Last summer, farmers at the Boyd County Farmers’ Market donated leftover corn, green beans, watermelons and other items each week to River Cities Harvest, an organization that collects and distributes perishable food to agencies that help feed the hungry in the area. The idea came from Lyndall Harned, Boyd County extension agent for agricultural and natural resources in the University of Kentucky Cooperative Extension Service. Harned, who sits on River Cities Harvest board of directors, took his idea a step further.

“I suggested that the RCH people attend our county fair livestock auction and talk to the buyers about what they were going to do with the animals,” Harned said. “Many were just simply going to send them to the local stockyards and get what they could for them.” 

The animals come from the fair’s 4-H livestock show and are typically sold in the auction. Money from the sale of the animals goes back to the 4-H member who owned them. Harned says the money usually is put into a college fund for the 4-H member. 

Last year, three goats and two lambs were donated as a start. This year those numbers more than doubled. Four steers, three lambs, six goats and a pig were donated to RCH, to have process and distribute to their client agencies for use, just as they do with the farmers’ market produce. After the animals were processed at a local processing plant, the meat was given to four agencies that prepare meals on site to feed the needy.

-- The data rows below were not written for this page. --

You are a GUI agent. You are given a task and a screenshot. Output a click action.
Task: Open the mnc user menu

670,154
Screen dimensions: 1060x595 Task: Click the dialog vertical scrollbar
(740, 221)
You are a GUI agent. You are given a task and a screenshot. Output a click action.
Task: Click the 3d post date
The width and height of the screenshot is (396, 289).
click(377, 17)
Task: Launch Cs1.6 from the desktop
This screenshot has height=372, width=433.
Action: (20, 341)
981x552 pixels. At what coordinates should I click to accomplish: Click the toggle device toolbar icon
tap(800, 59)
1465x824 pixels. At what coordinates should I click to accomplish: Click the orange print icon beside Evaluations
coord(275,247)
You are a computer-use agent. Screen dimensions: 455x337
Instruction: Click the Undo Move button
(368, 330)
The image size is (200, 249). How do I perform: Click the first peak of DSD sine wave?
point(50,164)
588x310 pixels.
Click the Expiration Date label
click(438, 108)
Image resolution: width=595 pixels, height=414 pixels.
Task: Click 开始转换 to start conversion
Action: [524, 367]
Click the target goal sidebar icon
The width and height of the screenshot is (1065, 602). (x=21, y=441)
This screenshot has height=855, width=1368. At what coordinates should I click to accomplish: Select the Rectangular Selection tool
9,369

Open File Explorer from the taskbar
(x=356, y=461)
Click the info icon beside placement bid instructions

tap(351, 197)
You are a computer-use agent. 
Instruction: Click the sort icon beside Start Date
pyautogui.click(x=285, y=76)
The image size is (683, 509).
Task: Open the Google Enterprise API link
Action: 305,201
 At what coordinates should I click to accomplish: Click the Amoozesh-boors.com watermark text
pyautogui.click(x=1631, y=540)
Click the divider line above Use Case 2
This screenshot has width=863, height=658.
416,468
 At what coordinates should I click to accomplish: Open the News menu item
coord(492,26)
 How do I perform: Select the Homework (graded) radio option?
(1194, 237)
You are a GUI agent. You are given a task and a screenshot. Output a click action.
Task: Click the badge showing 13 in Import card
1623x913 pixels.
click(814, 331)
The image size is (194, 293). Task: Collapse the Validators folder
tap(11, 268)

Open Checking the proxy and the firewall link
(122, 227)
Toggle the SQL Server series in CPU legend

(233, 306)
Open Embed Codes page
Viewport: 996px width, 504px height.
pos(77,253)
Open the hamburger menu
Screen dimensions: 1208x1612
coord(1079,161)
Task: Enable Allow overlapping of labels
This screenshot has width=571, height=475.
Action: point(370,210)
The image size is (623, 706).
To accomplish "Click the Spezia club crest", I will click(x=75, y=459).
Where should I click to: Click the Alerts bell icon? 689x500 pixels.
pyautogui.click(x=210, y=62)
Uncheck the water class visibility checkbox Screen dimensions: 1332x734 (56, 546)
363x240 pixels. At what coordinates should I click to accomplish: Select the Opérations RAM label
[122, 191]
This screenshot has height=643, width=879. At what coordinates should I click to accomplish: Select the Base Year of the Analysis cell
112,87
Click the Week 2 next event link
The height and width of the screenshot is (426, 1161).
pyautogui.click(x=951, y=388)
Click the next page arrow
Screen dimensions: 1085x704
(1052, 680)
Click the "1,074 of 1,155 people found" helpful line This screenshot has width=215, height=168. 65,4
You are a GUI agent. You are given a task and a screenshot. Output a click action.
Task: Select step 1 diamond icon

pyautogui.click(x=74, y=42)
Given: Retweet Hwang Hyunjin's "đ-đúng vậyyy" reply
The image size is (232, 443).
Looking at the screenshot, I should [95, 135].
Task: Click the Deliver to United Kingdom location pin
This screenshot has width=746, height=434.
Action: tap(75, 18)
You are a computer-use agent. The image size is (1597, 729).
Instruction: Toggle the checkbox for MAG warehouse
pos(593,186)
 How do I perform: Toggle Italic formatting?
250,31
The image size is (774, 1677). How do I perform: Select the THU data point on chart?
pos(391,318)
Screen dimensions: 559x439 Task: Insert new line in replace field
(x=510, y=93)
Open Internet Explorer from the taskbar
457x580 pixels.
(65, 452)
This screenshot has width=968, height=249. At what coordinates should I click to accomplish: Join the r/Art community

“They all prepare meals every day and they got ground meat to get them through the winter,” said Amanda Gilmore, operations coordinator for River Cities Harvest. “They can make lots of spaghetti, chili, and it can go a long way by doing it this way.”

One of the recipients of the meat is the Community Kitchen located in the Parish Hall of Calvary Episcopal Church in downtown Ashland. The Community Kitchen, which serves about 100 free lunches five days a week, received 550 pounds of beef, goat and pork. 

“We will put that beef in our chili and pasta, the pork we will use in breakfast food,” said Diane Adams, food service manager for the Community Kitchen. “We just use it in anything and everything, we will use it.”

Adams said she uses around 20 to 30 pounds of meat a day in recipes and this donation should last her about three months. She is very appreciative of River Cities Harvest and what it does for the community.

That is the same feeling at Ashland’s Child Development Center, another agency which received a donation of 360 pounds of ground beef. The agency feeds children who qualify for free or reduced lunch, a breakfast, lunch and snack five days a week.

“That’s a big savings, because I order hamburger in big rolls, so that helps a lot,” said Alma Miller, ACDC’s cook. “It’s about $60 dollars for four, 10-pound rolls of hamburger, so this would be a big savings.”

Harned said the donations are a win-win for everyone – the 4-H members, various agencies and River Cities Harvest.

“I don’t see a downside to it,” he said. “There are no losers in this and that’s rare in today’s society. But in this, everybody is winning.”